• _Consegna_
Nel brano sul nuovo modo di spendere, che cosa è diventato il denaro, dato che non è più uno strumento per costruire ricchezza?

Da tempo apro gli occhi e mi ritrovo davanti ad una realtà che non vorrei riconoscere né vedere. Da un lato c’è un’insicurezza diffusa: lavoro instabile, inflazione che morde e un’impossibilità cronica di accedere a una casa o a un futuro minimamente pianificabile. Dall’altro, invece, una voglia (collettiva) viscerale di desiderare, possedere e sentirsi parte di qualcosa. Ed è in questo cortocircuito tra precarietà economica e consumo che si sta formando un nuovo “modo di spendere”, lontano da qualsiasi forma di razionalità. È questa la doppia realtà, a metà tra crisi e bisogno di significato, in cui si muove una generazione cresciuta sotto il peso di pandemia, recessione, emergenza climatica, affitti fuori misura e debiti.

In questo scenario, parlare di “risparmio per il futuro” suona più come un’illusione che un’opzione. Così, invece di inseguire obiettivi a lungo termine, si sceglie di vivere il presente, spesso spendendo anche quando non si potrebbe. Non per superficialità ma per difesa, perché il denaro non è più uno strumento per costruire ricchezza ma un modo per ritrovare un minimo di stabilità emotiva. Le microspese diventano strumenti per stare meglio: ​​il pupazzo peluche Labubu attaccato alla borsa, il portachiavi Prada da 300€ appeso su un capo Uniqlo da cinquanta, la minigonna Miu Miu “presa in affitto” per un weekend o la borsa Louis Vuitton x Murakami comprata su Vinted a rate.

• _Dati disponibili_
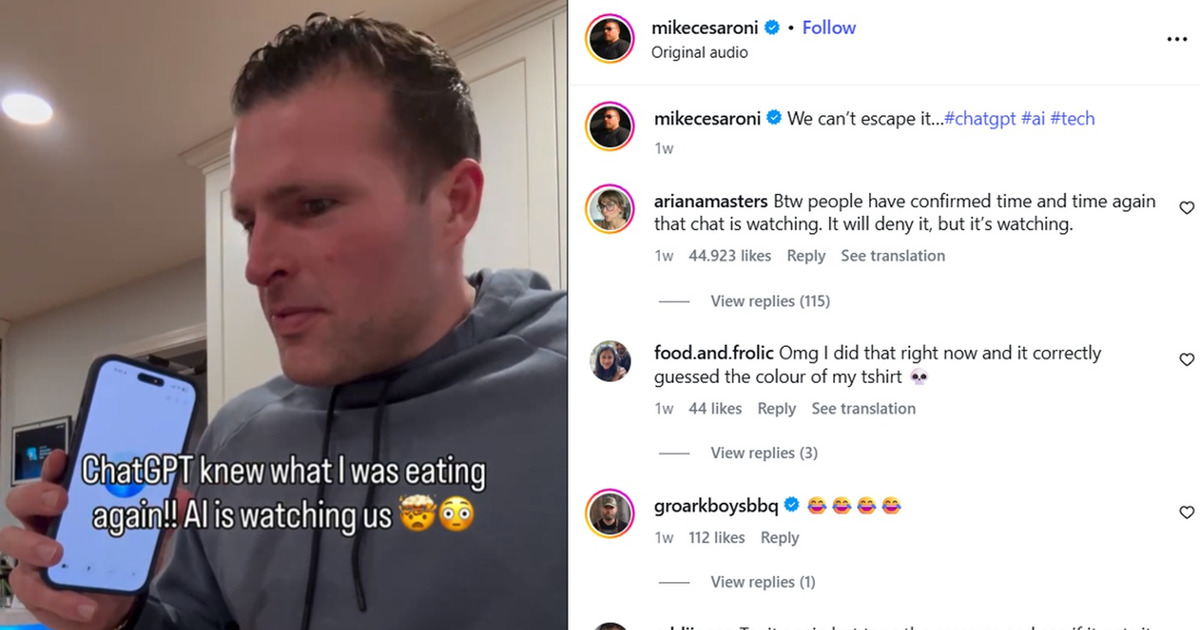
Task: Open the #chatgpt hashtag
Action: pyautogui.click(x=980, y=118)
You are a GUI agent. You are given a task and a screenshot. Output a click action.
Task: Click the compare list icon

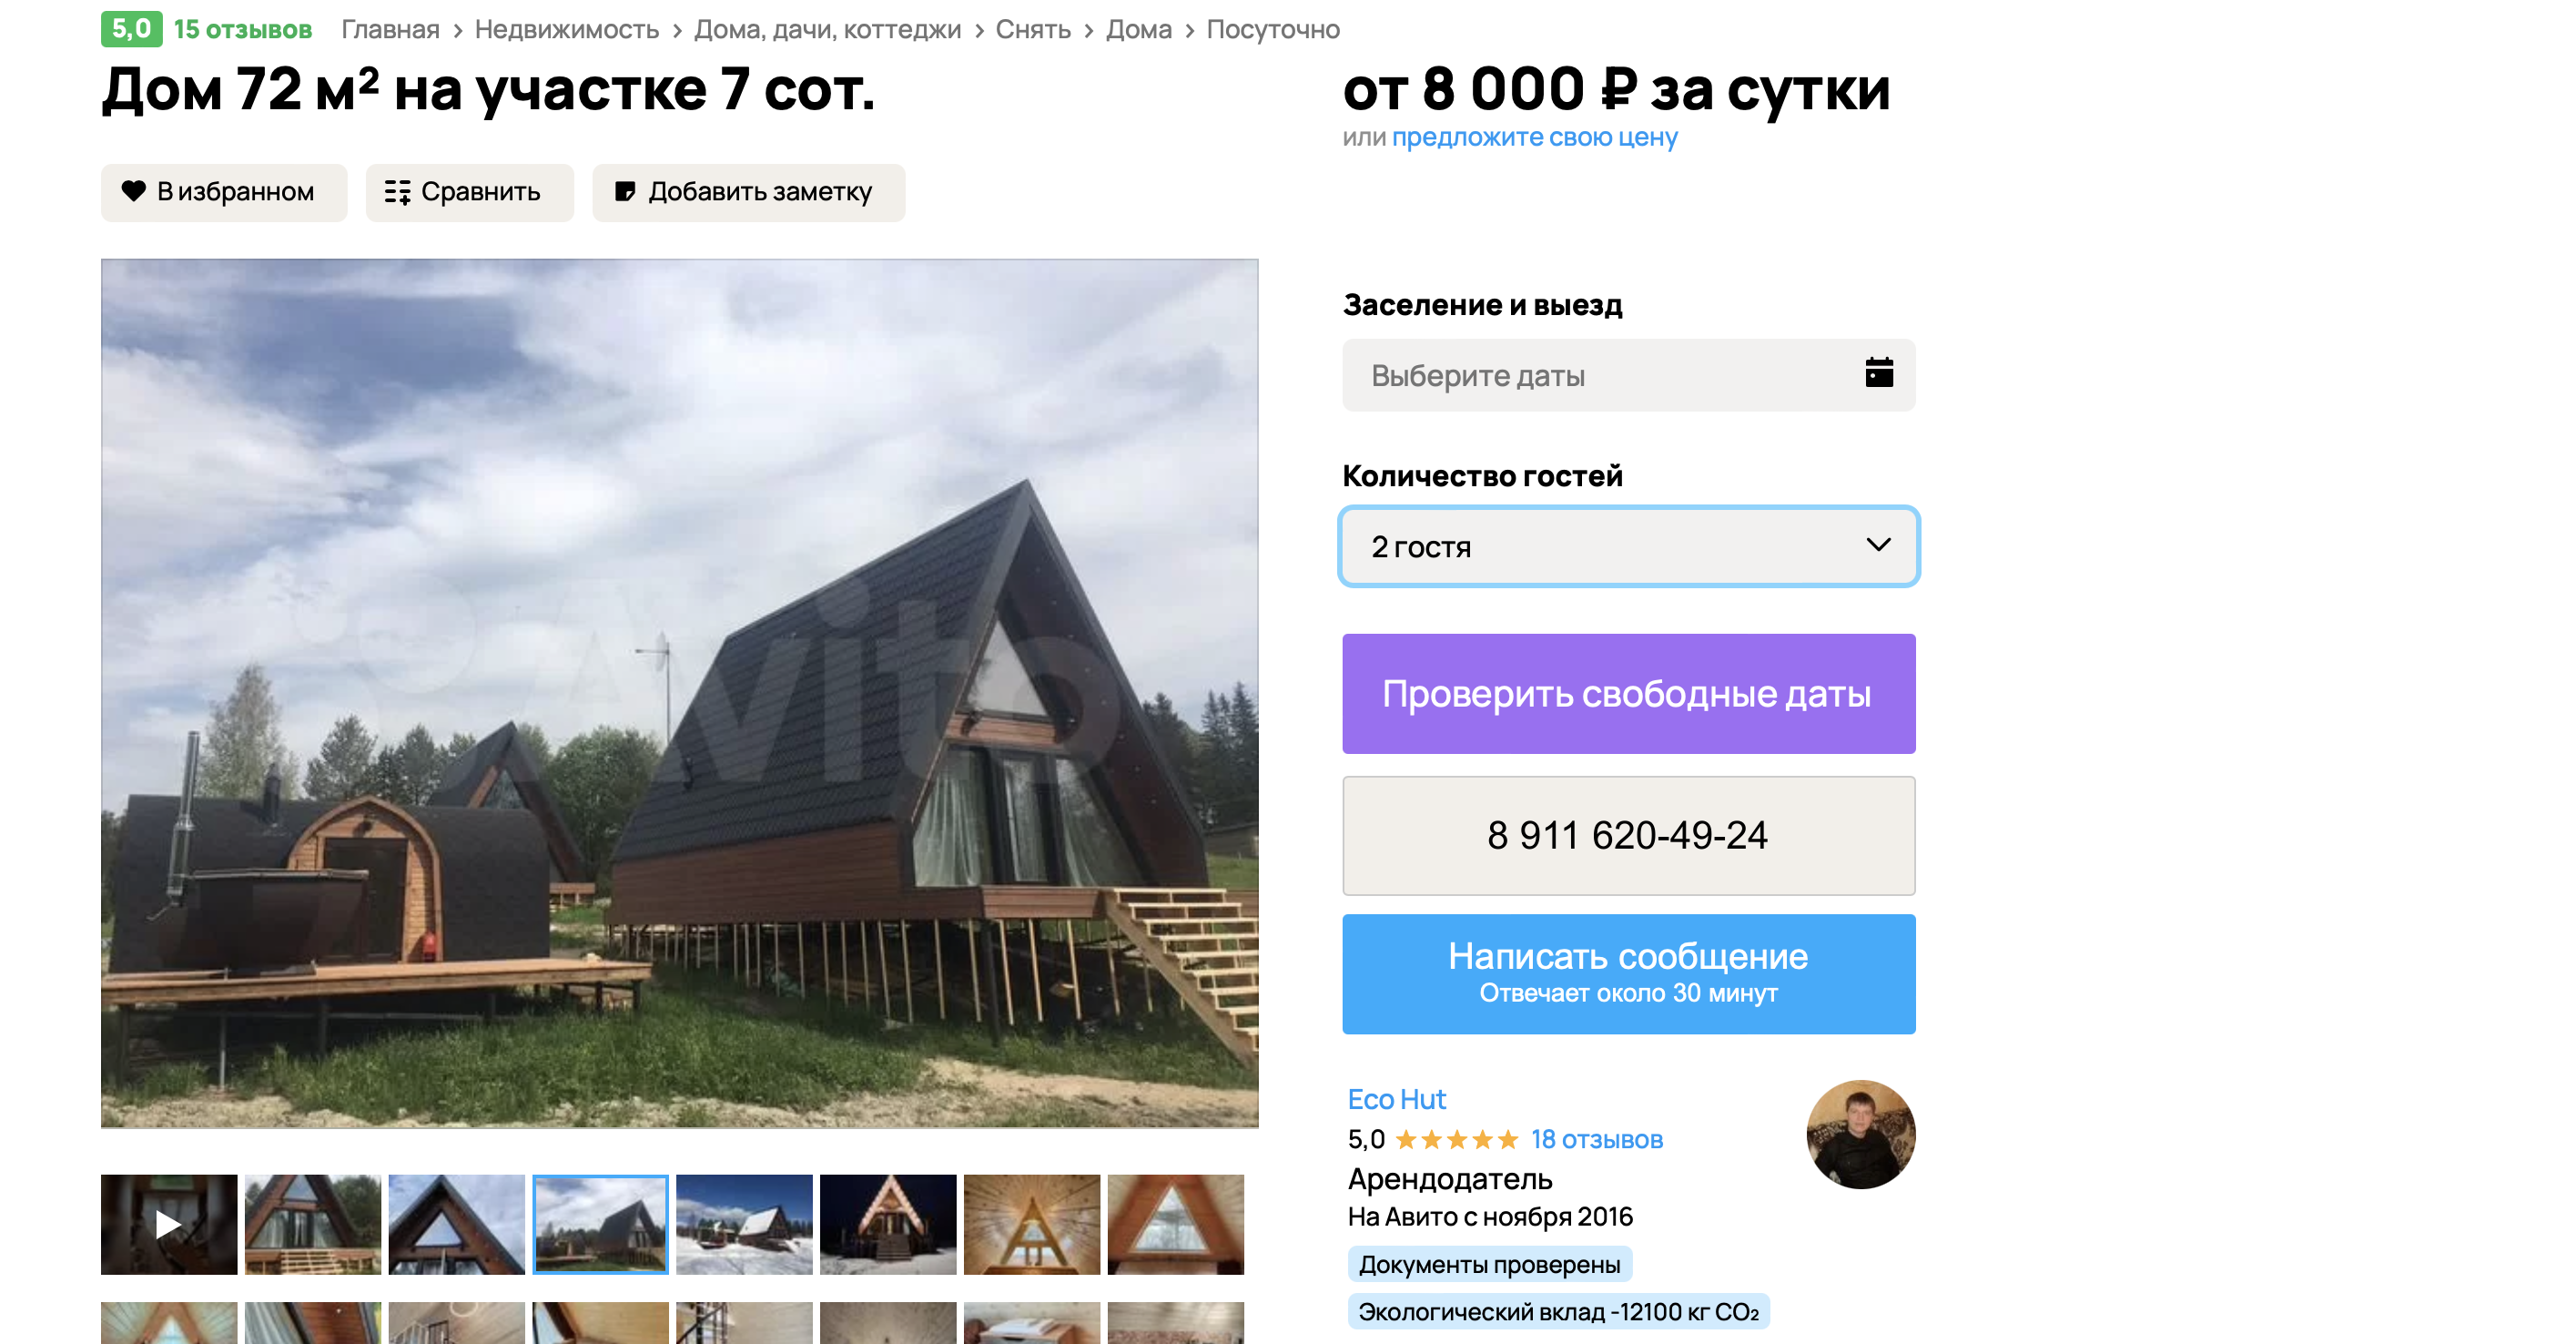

• _Risposta_
È diventato un modo per ritrovare un minimo di stabilità emotiva.